The problem Dyle purportedly solves is viewing live digital TV while moving, as in a car or train. Based on the FAQs, it might not work inside buildings, so I’m guessing that subways are out. It won’t work in airplane mode, so that leaves flyers out. You wouldn’t watch it while driving. So that leaves passengers on buses, cars, and trains, if they can pick up a signal inside one of those things.

Other reports such as this old Washington Post story suggest another reason for Dyle’s existence: To justify retaining bandwidth instead of letting the FCC hand it to cell phone companies to improve internet access. Or if broadcasters ever have to sell it, to improve that real estate so it isn’t a vacant lot. By creating a competitor to IP-based mobile video, broadcasters have built an plausible alternative to handing over that bandwidth.

Any new service is going to have a chicken-egg problem, but Dyle has few chickens or eggs.

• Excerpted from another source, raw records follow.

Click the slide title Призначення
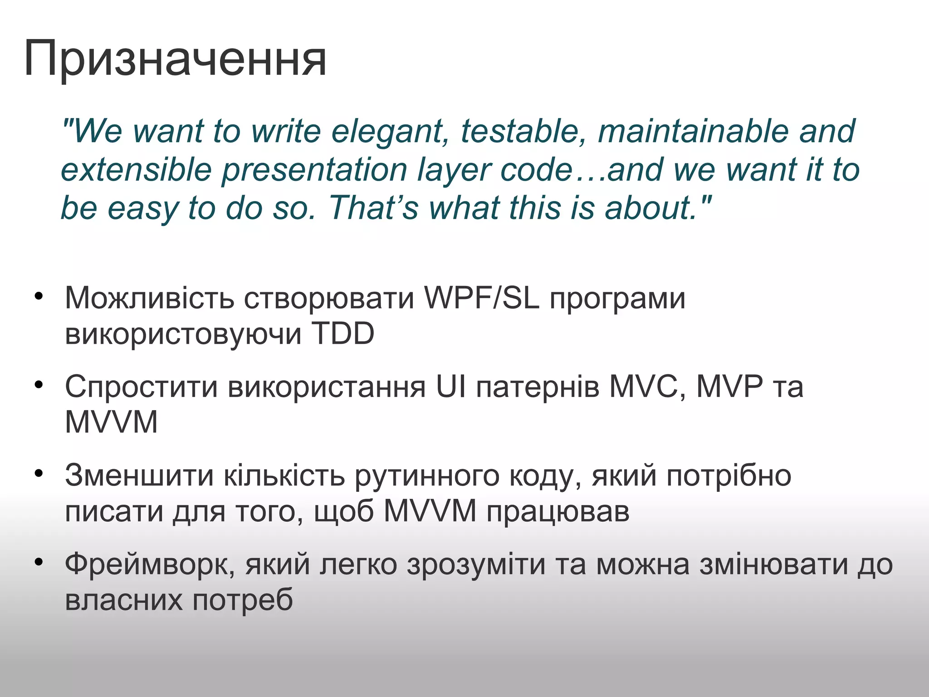click(x=175, y=59)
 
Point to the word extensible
click(x=136, y=170)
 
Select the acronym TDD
click(x=342, y=334)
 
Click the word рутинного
click(x=427, y=476)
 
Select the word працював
click(x=558, y=512)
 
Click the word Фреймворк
click(x=150, y=565)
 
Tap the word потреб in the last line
click(x=243, y=600)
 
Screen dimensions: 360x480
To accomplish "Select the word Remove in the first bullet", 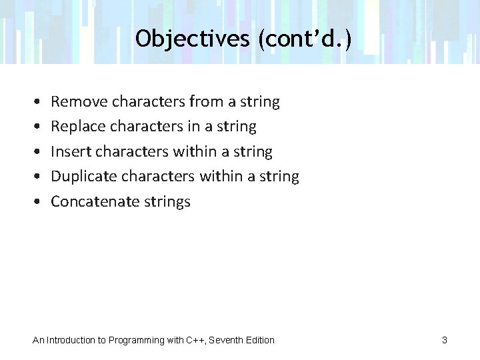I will (x=79, y=102).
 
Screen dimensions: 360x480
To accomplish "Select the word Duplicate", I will (x=83, y=177).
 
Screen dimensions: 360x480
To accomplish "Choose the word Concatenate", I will (x=93, y=202).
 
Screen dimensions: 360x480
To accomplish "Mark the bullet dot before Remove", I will (x=34, y=103).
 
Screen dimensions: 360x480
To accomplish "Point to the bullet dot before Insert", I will (x=34, y=153).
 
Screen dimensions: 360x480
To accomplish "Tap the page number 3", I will (x=444, y=341).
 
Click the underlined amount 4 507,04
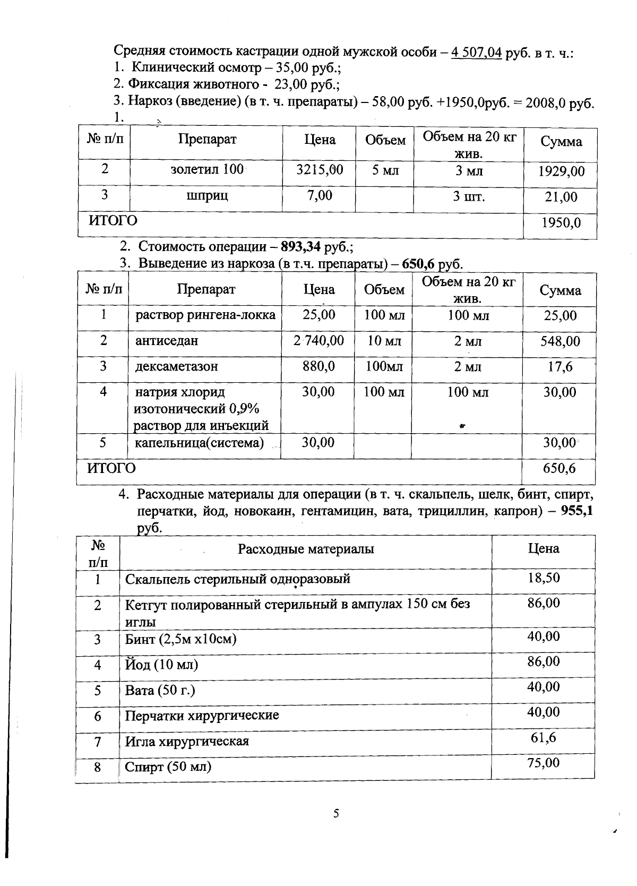point(476,53)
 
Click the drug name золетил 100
point(207,169)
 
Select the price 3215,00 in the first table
point(320,169)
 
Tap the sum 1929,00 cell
point(561,171)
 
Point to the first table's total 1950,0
point(561,223)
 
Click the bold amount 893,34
point(300,247)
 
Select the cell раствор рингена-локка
point(205,315)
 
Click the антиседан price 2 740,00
point(318,340)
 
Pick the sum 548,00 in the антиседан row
point(560,341)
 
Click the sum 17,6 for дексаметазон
point(560,367)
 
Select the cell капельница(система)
point(199,443)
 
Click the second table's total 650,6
point(559,468)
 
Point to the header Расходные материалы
point(306,549)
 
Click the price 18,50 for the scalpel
point(544,578)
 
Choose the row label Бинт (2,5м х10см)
point(180,639)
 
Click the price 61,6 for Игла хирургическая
point(544,737)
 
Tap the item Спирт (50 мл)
point(168,767)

Despite some proof-of-concept standalone devices, mobile TV needs to be on the smartphone that’s already in the viewer’s pocket. But it was only last month that Dyle was finally able to announce the first Dyle-compatible phone, which uses MetroPCS service. (I don’t think the major cell companies are going to rush to embrace the technology that will help the FCC deny them bandwidth.) And stations? Dyle has exactly one in Colorado. And that’s one more than in at least 10 other states. In Washington DC, where you’d think they’d be showing it off to FCC staffers, Dyle has five stations. A cornucopia of entertainment it ain’t.

I have zero knowledge of Dyle’s internal decision-making, and I’ve been wrong before, but I see Dyle as a service that takes away free publicly licensed TV bandwidth that could have been used for more digital sub-channels such as MeTV and Antenna, and then spoons it out to the few “subscribers” who might actually use it. I don’t mind setting aside a little room for broadcast mobile TV, but Dyle is a dog.